Hitzige Debatten:Böser Wolf

Wolf

Die bestehende Wolfspopulation, so lautet eine These, verträgt eine Reduzierung durch Abschüsse. Das Bild zeigt einen Wolf ist im Gehege des Wildparks Schorfheide in Groß Schönebeck (Brandenburg).

(Foto: dpa)

Seit im Landkreis ein Tier gerissen wurde, wird heftig über den Umgang mit dem Großräuber diskutiert. Bei einem Informationsabend des Kreisjagdverbands fordert ein Experte Freigaben zum Abschuss.

Von Konstantin Kaip

Dass der Wolf schon im Landkreis angekommen ist, ist seit Frühling dieses Jahres wissenschaftlich belegt: Anfang April waren im Münsinger Ortsteil Sankt Heinrich vier Schafe gerissen worden - von einem Wolf, wie genetische Untersuchungen der Kadaver ergeben haben. Nach Einschätzung von Experten handelt es sich um einen Jungwolf, der längst weitergezogen ist. Seitdem aber wird heftig über den Umgang mit dem Großräuber diskutiert. Bauern und Jäger fordern eine wolfsfreie Zone, Naturschutzbehörden und -verbände setzen auf Präventionsmaßnahmen wie Schutzzäune und Hütehunde.

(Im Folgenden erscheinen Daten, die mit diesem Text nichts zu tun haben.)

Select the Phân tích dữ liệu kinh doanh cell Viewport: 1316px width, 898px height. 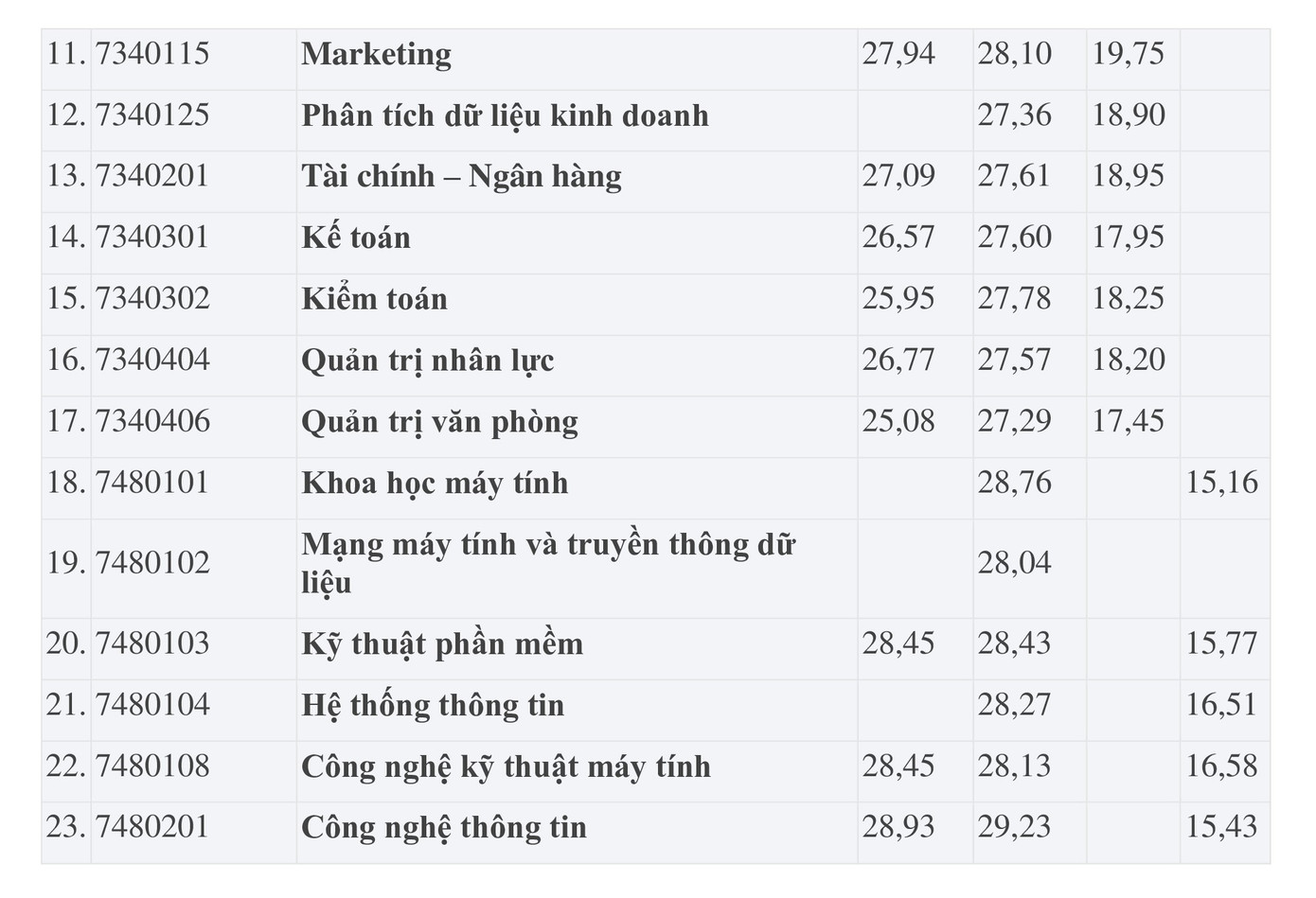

Der Jagdverband fordert, die Debatte um die Tiere zu versachlichen

Wie sehr das Thema die Jägerschaft im Landkreis umtreibt, konnte man am Montagabend in der Alten Schießstätte in Bad Tölz feststellen: Der Kreisjagdverband hatte zu einem Informationsabend zum Wolf eingeladen, und der Saal war mit deutlich mehr als 100 Gästen bis zum letzten Platz gefüllt. Im Publikum saßen auch der Landtagsabgeordnete Martin Bachuber (CSU) und der Präsident des Bayerischen Jagdverbands (BJV) Jürgen Vocke. Der fordert schon seit Längerem, die Diskussion um den Wolf zu versachlichen.

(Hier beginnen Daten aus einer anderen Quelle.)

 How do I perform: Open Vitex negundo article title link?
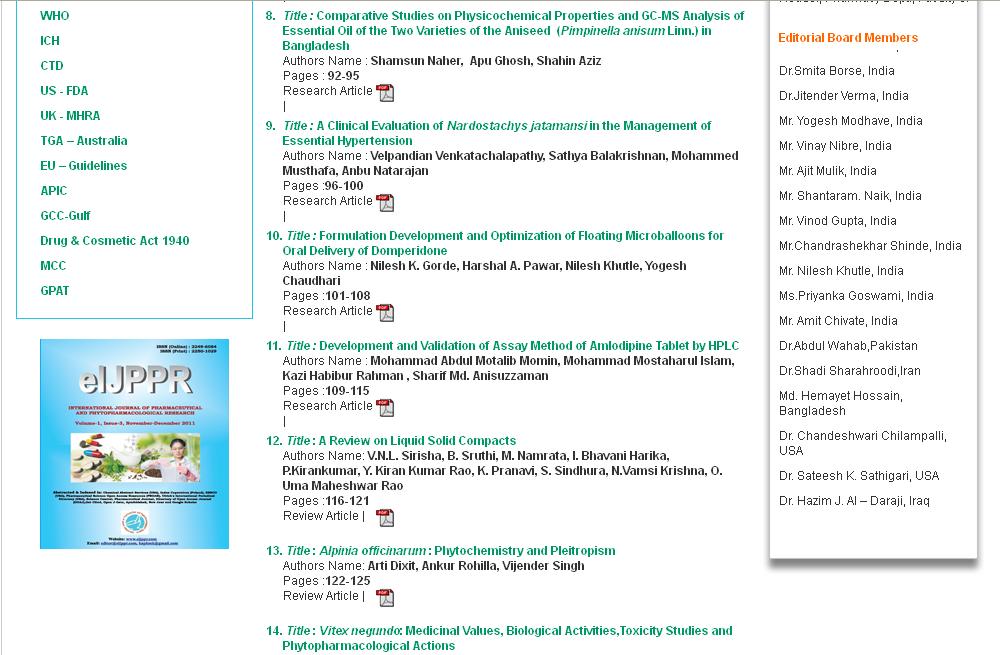525,631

Dieses Plädoyer stellte auch der Vorsitzende des Kreisjagdverbands Wolfgang Morlang in seiner Begrüßung voran. "Der Wolf ist nicht vom Aussterben bedroht und muss nicht bedingungslos geschützt werden", sagte Morlang. Zudem sei Deutschland wegen seiner dichten Besiedelung als Habitat für den Beutegreifer nicht geeignet. In Schweden und Norwegen, wo die Bevölkerungsdichte deutlich geringer sei, seien im vergangenen Jahr mehr als 60 Wölfe zum Abschuss freigegeben worden. Der strenge Schutzstatus hierzulande ändere auch das Verhalten der Wölfe, die sich immer öfter dem Menschen näherten, sagte Morlang. "Die Jungen lernen von den Alten", Vergrämung werde zum Problem.

Für "sachkundige Unterstützung" hatte Morlang einen Referenten eingeladen, der seit vielen Jahren Erfahrung mit Wölfen hat: Rolf Kotzur vom Landesjagdverband Sachsen. Dort gibt es laut offiziellen Zahlen derzeit 14 Wolfsrudel und vier Paare. Die tatsächliche Wolfsdichte, sagte Kotzur, sei jedoch um ein Vielfaches höher. Das gelte auch für die gesamte Bundesrepublik, in der offiziell 60 Rudel leben. Seit dem Jahr 2000 seien in Deutschland 140 Wölfe im Verkehr getötet worden, berichtete Kotzur, der auch der Arbeitsgruppe Wolf seines Verbands angehört. "Die Zahlen geben uns zu denken." Die bestehende Wolfspopulation, so seine These, vertrage eine Reduzierung durch Abschüsse. Entsprechende Petitionen seien aber stets abgelehnt worden. Norwegen und Schweden hätten sich auf das Ziel einer gemeinsamen Population von 300 Wölfen verständigt - ein "gangbarer Weg" auch für Deutschland und Polen, wie Kotzur fand. Stattdessen aber lege man die Zielvorgaben immer höher.

Kotzur berichtete den Jägern von Großrudeln bei Dam- und Rotwild, die auf den Flächen großen Schaden anrichten könnten. Und von immer mehr Alttieren ohne Kälber, die er beobachte. Beim Wildbestand konnte er die Auswirkungen des Wolfes indes nicht nachweisen: Sinkende Strecken hat es in den vergangenen Jahren nicht gegeben, wie er an Grafiken zeigte. Dass es noch viele offene Fragen gibt, etwa zu Wildschäden, zur Zukunft der Viehweiden und der Rotwildgebiete mit ihren Wintergattern, zeigten die Wortmeldungen am Ende des Abends. Es werde noch "sehr heiße Diskussionen mit der Gesellschaft und den politischen Parteien" geben, prophezeite Vocke.